In practice companies spend a lot of resources to draft a business compliance that is often rigid and weighted down with bottlenecks at crititcal stages (e.g. approval by a legal department that does not have sufficient staffing to deal with compliance requests quickly). Such business compliance programmes are often also only focused on facilitating day-to-day processes and might be organized much more efficiently and effectively, as I have argued on occasions. As a result, compliance risks in M&A transactions are often overlooked, especially if the target is not too big.
Why bother assessing business compliance risks in an M&A project in the first place? Here is the thing: the buyer of a medical devices company may be held liable for past anti-bribery violations from a company it acquires. And the buyer may not only be liable under national law of the target, but also under statutes of other jurisdictions with extra-territorial effect, such as the FCPA and UK Anti-Bribery Act. Getting this wrong may lead to financial exposure that is greater than the value of the target and may in addition lead to very bad press for the buyer, as well as significant restraints on its operations in the future as a result of agreements with authorities, e.g. a deferred prosecution agreement with US authorities. And last but not least, managers implicated may go to jail or be have to pay fines.

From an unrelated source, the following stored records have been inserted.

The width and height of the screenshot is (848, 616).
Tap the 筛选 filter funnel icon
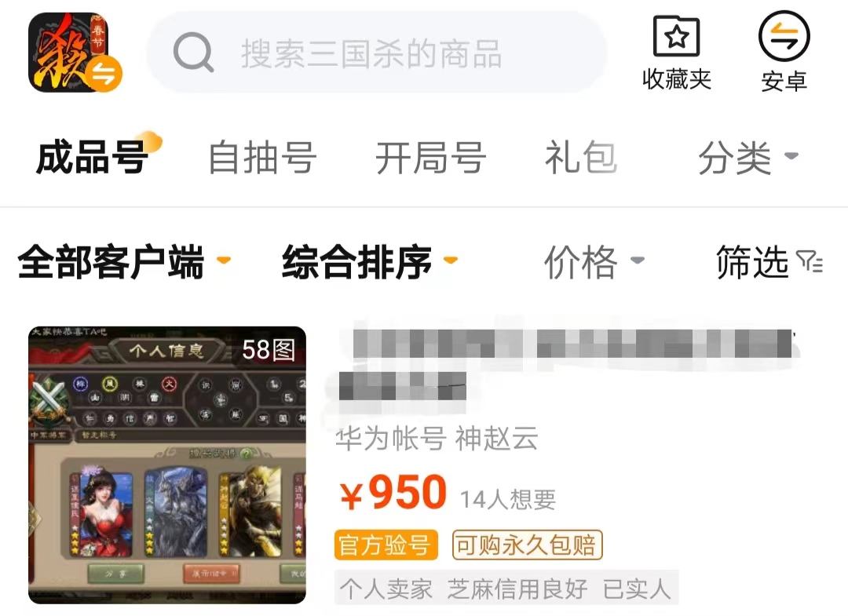coord(810,261)
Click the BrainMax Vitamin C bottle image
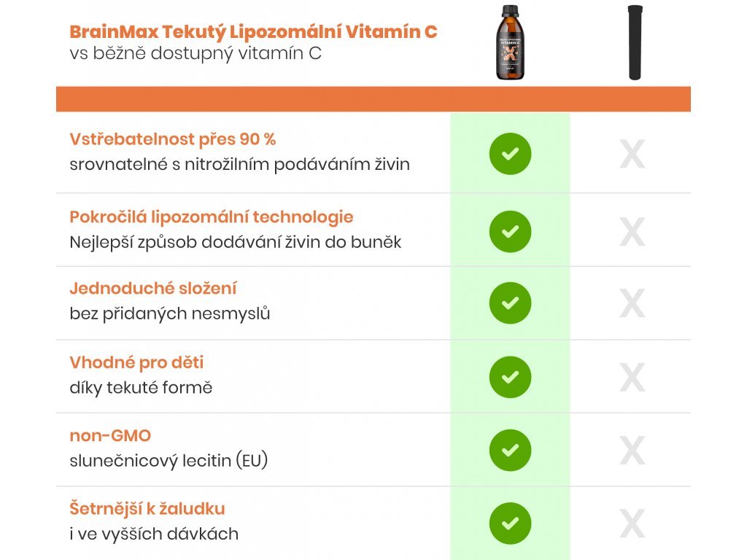The width and height of the screenshot is (747, 560). click(x=510, y=42)
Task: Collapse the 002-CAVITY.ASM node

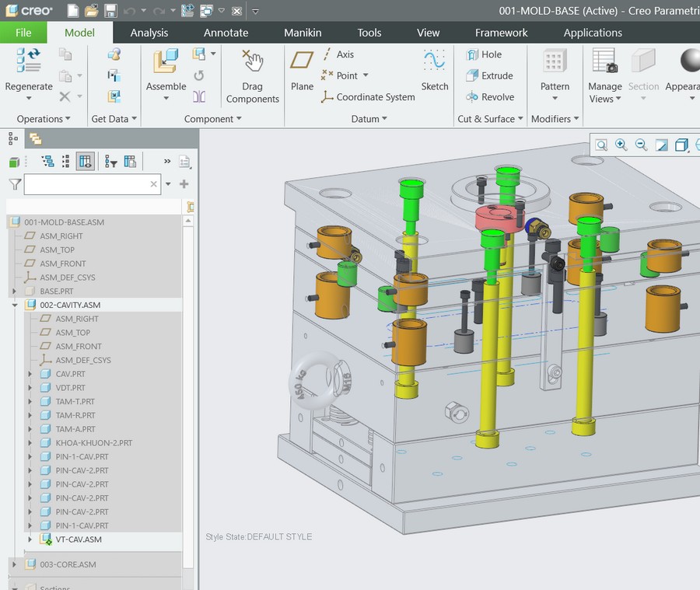Action: [14, 305]
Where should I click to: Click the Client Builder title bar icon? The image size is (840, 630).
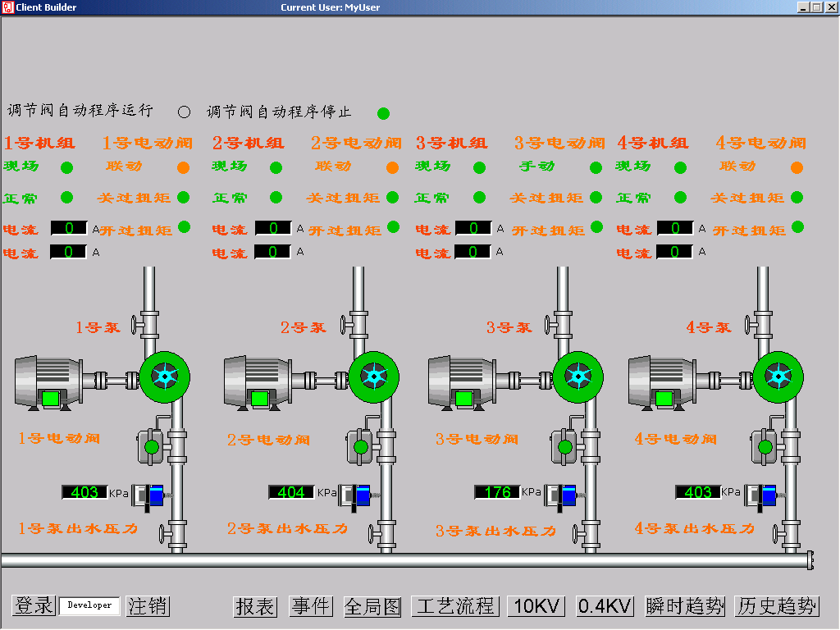tap(7, 7)
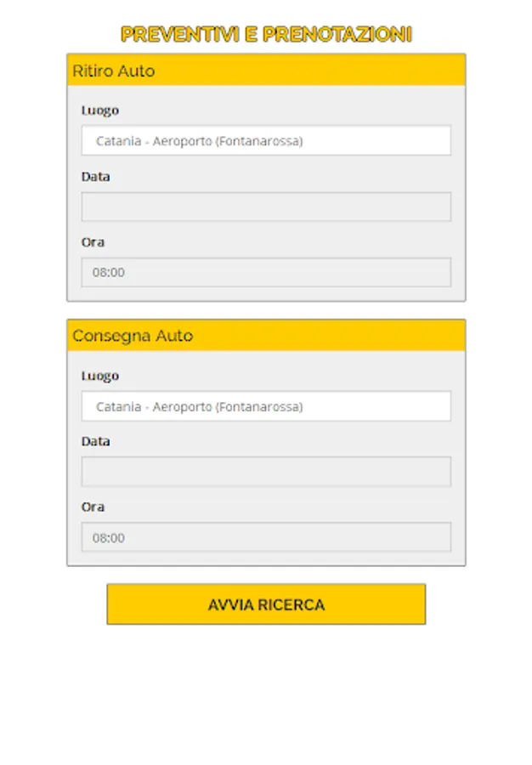The width and height of the screenshot is (532, 765).
Task: Select the Ritiro Auto Ora field
Action: [x=265, y=273]
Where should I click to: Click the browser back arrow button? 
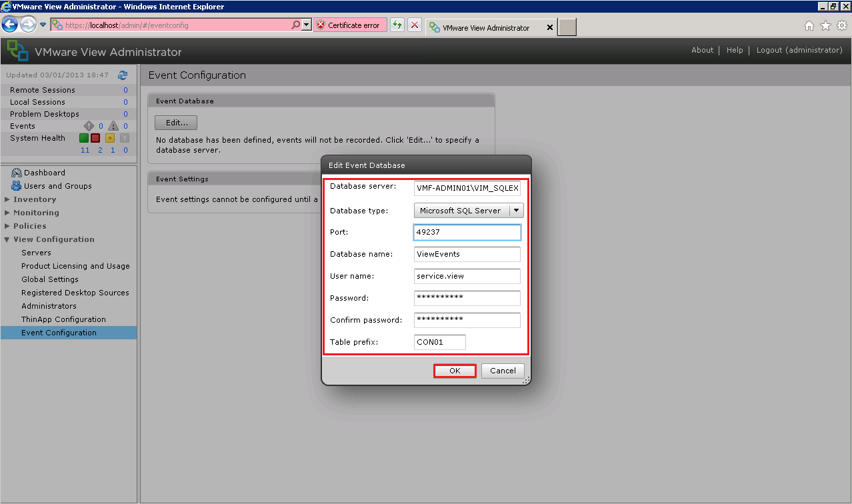tap(10, 25)
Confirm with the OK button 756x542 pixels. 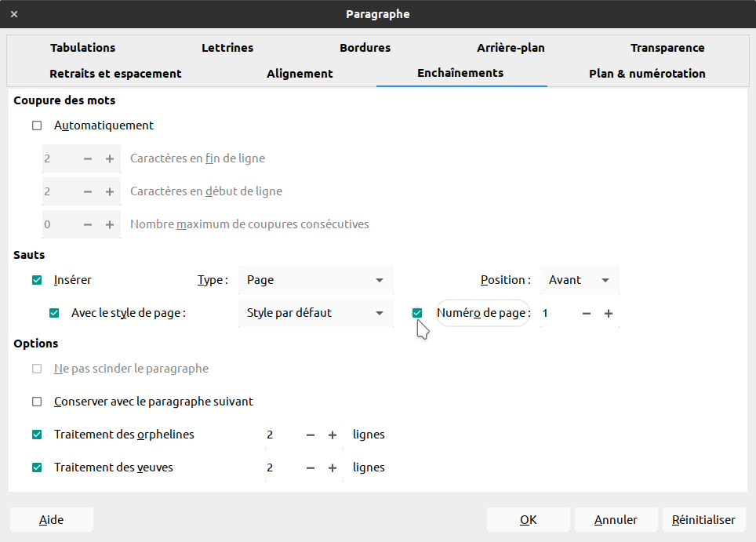click(529, 520)
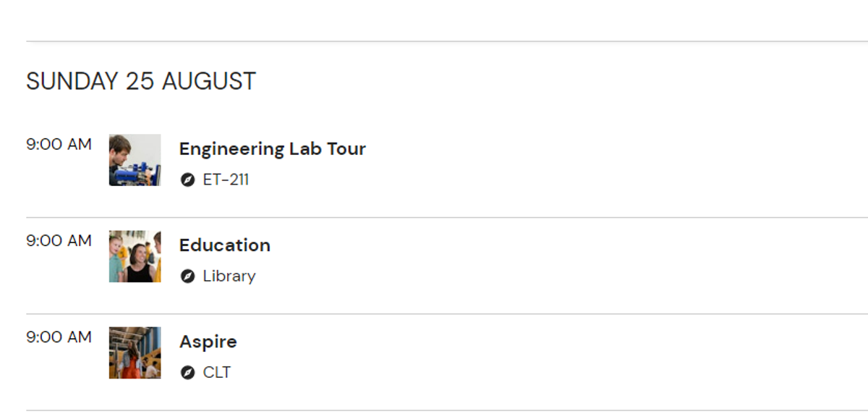Open the Aspire event thumbnail photo
Viewport: 868px width, 417px height.
coord(135,353)
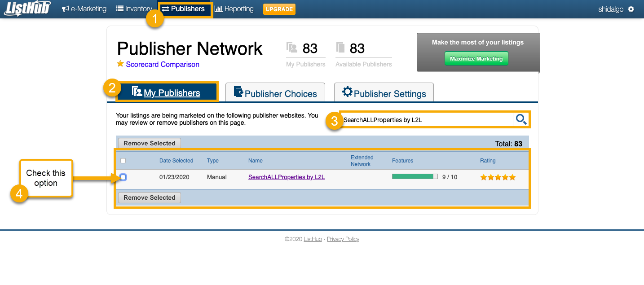Click the Remove Selected button
This screenshot has height=285, width=644.
click(x=149, y=143)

Accordingly, a (medical devices) company considering to buy a target in the medical devices industry should review, as part of the acquisition due diligence process, the both the national and the foreign activities of the target company. This way, the buyer can assess not only the risks the target’s operations will present going forward with respect to compliance with anti-bribery laws, but also potential exposure stemming from the target’s past activities.
The due diligence process should also address whether the target has any weaknesses in accounting and record keeping requirements and internal controls procedures. It is important that this due diligence is tailored to the country and business of the target company and conducted at the same time as the deal diligence so that a medical devices company may act upon any information it receives before the deal is finalized.
Particular attention should be paid to among others the following types of information that a buyer typically obtains during the due diligence process:
• The percentage of the target’s business derived from public sector contracts;
• The types and identities of agents and consultants the target uses and their compensation arrangements;
• The assets and processes impacted by arrangements with agents and consultants used by the target (e.g. a license for a patent with a surgeon from a hospital that the target sells products to);
• The target’s countries of operations;
• The involvement of public sector officials in the target’s business (as consultants, owners, directors or employees);
• The condition of the target’s internal controls and books and records; and
• Whether the target has ever been accused of violating anti-bribery laws.
This is not an exhaustive list, but it gives you an idea of the things a buyer should be looking for. However, these issues are equally important for a seller to address in the framework of its vendor due diligence, as to avoid nasty surprises that may jeopardize the deal or may lead to pre-closing adjustment of the purchase price.